Wer weiß ob er nicht aus dem Kerne
Ein neues Mutterstöckchen zieht,
Was viele Jahre in der Ferne
Zum Ruhm des alten Stockes blüht.
Der
alte Stock wird blühn und wachsen,
Wenn man den Überfluß ihm nimmt,
Und überall im Lande Sachsen
Sein Wein auf guten Tischen schwimmt.
Er hat noch manche reife Traube
Von andrer Art und ihm zur Last;
Es bitten Geier oder Taube
Vielleicht sich bald bei ihm zu Gast.
Daß
er noch lange blüht, das weiß ich,
Ob wohl er manches Jahr schon steht;
Denn dafür, lieben Leute, heiß ich
Ein Dichter oder ein Poet.
Ihr denkt wohl gar ich sei ein Träubchen,
Weil mich der Stock fest an sich schnürt?

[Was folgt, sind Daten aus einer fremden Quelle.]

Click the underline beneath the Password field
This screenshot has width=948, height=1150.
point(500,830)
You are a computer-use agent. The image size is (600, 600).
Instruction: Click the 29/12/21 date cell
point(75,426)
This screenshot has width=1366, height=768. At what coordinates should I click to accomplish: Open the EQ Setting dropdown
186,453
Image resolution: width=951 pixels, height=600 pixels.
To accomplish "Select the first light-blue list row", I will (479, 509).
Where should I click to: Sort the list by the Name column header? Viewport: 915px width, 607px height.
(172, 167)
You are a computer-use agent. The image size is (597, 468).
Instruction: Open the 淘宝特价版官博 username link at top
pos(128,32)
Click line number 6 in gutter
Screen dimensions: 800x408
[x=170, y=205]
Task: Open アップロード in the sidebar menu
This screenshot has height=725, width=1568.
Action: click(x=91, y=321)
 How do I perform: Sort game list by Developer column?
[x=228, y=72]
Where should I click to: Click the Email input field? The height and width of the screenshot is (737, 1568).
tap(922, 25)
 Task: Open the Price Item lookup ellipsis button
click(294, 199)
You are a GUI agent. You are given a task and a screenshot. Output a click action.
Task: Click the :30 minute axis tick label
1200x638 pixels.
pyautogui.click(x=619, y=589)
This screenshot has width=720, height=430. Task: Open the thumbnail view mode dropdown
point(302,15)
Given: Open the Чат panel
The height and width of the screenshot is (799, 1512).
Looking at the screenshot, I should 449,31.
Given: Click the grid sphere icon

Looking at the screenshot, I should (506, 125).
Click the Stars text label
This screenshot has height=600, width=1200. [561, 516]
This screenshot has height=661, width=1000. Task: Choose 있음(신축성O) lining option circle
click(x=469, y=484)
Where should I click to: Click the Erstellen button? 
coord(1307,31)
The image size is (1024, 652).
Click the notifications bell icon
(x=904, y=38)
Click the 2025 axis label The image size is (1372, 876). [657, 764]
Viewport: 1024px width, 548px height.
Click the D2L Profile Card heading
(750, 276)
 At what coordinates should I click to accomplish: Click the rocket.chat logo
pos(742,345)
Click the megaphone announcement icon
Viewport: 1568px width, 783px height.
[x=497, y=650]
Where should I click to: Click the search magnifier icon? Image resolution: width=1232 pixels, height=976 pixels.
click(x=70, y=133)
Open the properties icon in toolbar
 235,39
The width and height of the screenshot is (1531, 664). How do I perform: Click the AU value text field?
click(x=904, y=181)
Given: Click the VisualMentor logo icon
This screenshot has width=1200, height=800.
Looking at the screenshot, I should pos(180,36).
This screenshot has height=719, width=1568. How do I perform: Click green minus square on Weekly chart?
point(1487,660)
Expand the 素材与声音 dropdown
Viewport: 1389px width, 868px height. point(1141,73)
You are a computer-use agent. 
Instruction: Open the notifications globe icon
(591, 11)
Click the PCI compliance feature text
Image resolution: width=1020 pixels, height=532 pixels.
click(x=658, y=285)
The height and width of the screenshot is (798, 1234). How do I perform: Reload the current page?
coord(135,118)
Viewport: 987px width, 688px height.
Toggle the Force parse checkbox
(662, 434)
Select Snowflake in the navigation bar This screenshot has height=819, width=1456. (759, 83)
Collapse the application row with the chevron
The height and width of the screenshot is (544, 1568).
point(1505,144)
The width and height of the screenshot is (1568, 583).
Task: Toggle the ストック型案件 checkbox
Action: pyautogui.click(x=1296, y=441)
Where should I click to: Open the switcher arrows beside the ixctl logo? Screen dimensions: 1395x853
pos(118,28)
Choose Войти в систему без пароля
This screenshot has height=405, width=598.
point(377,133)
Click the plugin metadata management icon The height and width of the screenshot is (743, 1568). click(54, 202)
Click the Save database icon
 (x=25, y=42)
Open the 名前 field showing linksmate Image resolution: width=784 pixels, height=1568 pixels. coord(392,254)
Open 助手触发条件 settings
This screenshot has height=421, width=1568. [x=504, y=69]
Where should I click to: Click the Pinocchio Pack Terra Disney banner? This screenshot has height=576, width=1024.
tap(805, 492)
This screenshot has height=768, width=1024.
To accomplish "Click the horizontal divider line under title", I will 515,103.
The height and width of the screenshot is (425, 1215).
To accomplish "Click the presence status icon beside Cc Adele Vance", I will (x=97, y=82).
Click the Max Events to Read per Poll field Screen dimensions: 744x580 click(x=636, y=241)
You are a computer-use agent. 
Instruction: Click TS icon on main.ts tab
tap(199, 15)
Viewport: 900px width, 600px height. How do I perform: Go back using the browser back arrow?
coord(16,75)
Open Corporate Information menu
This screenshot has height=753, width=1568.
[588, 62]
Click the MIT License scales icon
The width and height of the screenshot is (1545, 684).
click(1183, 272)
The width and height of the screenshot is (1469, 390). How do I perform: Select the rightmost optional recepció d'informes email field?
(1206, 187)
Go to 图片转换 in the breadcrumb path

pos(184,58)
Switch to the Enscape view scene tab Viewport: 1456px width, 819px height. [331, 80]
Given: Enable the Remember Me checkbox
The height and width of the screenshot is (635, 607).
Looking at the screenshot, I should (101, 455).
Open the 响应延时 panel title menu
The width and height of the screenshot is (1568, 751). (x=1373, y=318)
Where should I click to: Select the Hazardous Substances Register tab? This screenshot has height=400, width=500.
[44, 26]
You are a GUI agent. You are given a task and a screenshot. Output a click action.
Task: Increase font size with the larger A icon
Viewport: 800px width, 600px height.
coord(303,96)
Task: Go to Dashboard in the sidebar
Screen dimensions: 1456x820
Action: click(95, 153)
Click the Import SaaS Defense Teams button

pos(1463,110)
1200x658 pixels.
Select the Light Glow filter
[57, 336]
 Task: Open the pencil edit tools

Ich bin’s zufrieden, wenn ein Weibchen,
Ob ich gut schmecke, sacht probiert. <15:>
Drum
weil nicht Weinmond alle Tage,
Kein solcher Stock nicht überall,
So denkt nicht heut’ an eure Plage,
Zieht eure Sorgen in den Stall.
Laßt unsern alten Weinstock leben!
Und seinen lieben Winzer da!
Und einen Kuß soll man ihm geben
Als Kandidat zur Grosmama.
Friedrich
von Hardenberg.
\1\
Ein ländliches Gelegenheitsgedicht, auch wenn manche
Beziehung darin unverstanden bleiben sollte, wird
dennoch den Freunden des unvergeßlichen Dichters
als Reliquie heilig sein.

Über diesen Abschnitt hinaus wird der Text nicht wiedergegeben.